Asian equities are lower this morning, following the retreat of Wall Street, which wilted under a viral load overnight. The S&P 500 fell 1.0%, the Nasdaq fell 0.65%, and the Dow Jones retreated 1.22%. With the rotation trade running out of momentum into the week’s end, the Nikkei 225 has fallen 1.0%, and the Kospi is down 0.30%.

Mainland China continues to suffer a China-tech hangover, with the Shanghai Composite and CSI 300 lower by 1.10%. Hong Kong has fallen 0.65%.

Taiwan is holding unchanged, but Singapore is 0.75% lower with Malaysia down 0.85%. Manila is down 1.20%, and Jakarta is 0.90% lower. Australia has posted more modest losses, the All Ordinaries falling 0.40%, and the ASX 200 down 0.50%.

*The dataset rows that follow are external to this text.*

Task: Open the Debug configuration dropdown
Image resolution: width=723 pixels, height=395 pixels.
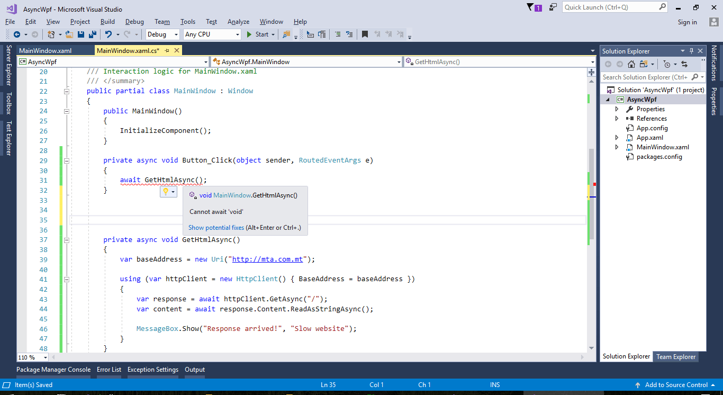Action: coord(176,34)
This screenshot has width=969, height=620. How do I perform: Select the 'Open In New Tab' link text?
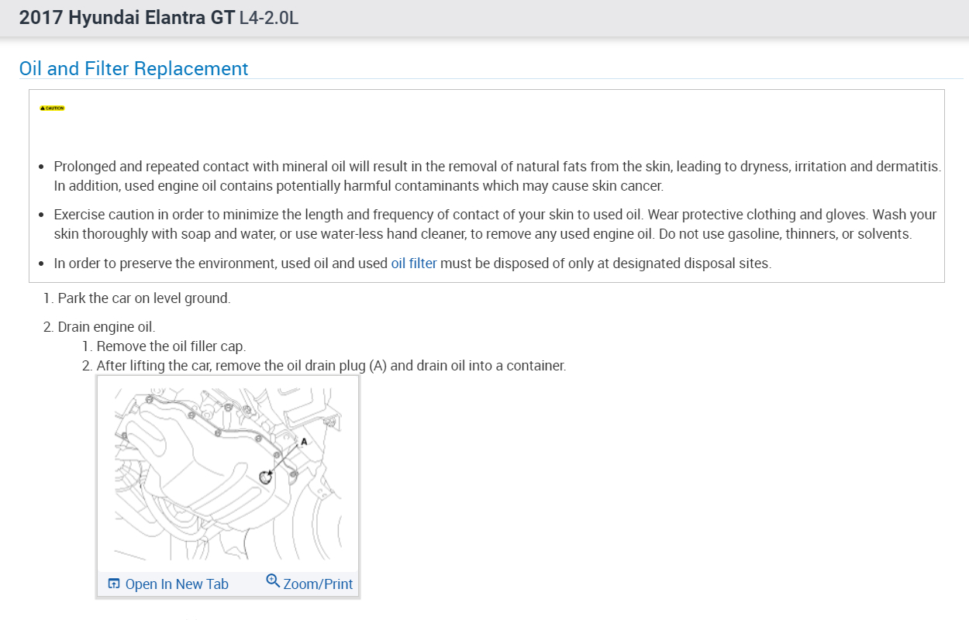click(177, 584)
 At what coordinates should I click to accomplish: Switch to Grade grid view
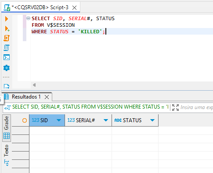click(x=7, y=128)
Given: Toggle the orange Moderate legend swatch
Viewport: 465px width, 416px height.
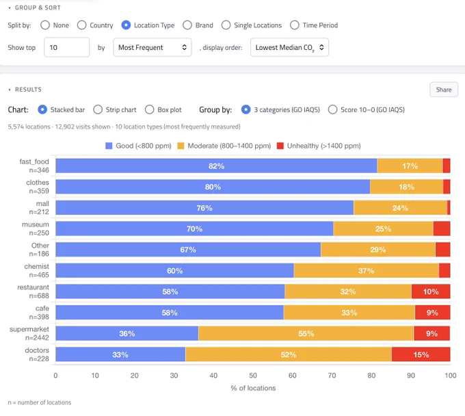Looking at the screenshot, I should 181,146.
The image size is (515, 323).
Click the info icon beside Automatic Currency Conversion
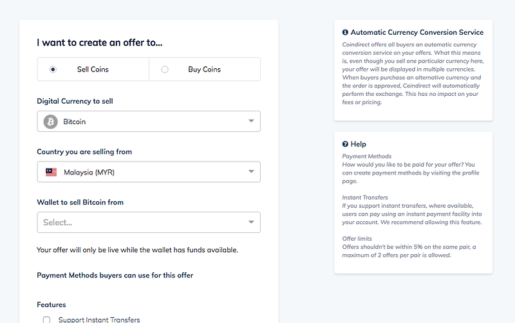pyautogui.click(x=345, y=32)
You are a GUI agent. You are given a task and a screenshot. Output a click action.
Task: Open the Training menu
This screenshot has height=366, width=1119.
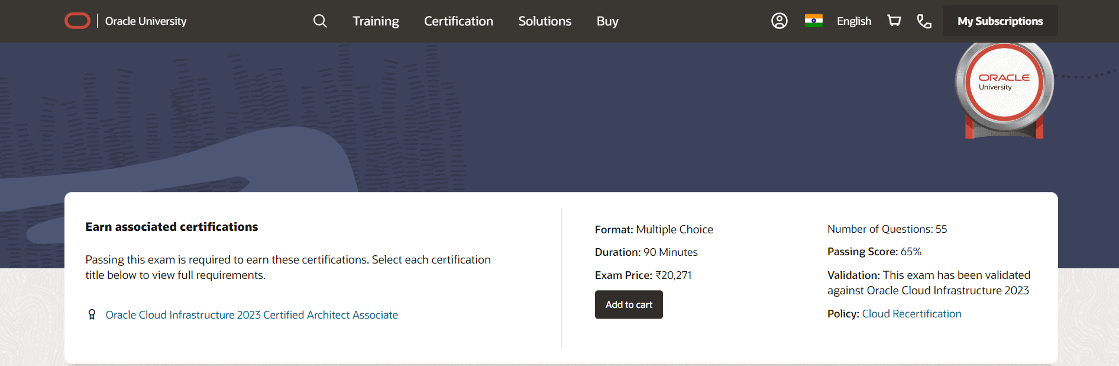click(x=376, y=21)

With a lack of tier-1 data to change the equation, investors are keeping a worried eye on Covid-19 numbers. The realities of the pandemic’s second wave across Europe and the US will continue weighing on sentiment into the end of the week.

Readers should keep an eye on the evolution of the big tech restrictions and regulations being imposed by the China government on its market heavyweights. Fresh from teaching Jack Ma, who the big boss in China really is, (not Jack Ma), one proposal caught my eye. Cross subsidising loss-leading business lines with other profitable ones. Scorched-earth market entry strategies squeezing out new and even incumbent entrants. A personal bugbear of mine with big tech this decade.

I would say China and US politicians agree on this point and quite a number of other proposals in the China proposals. Even Republican’s and Democrat’s agree on big tech and regulation. The only thing they agree on from what I can tell. If China and the US, and Republicans and the Democrats, all agree on something, US big tech should be looking over its shoulder in 2021.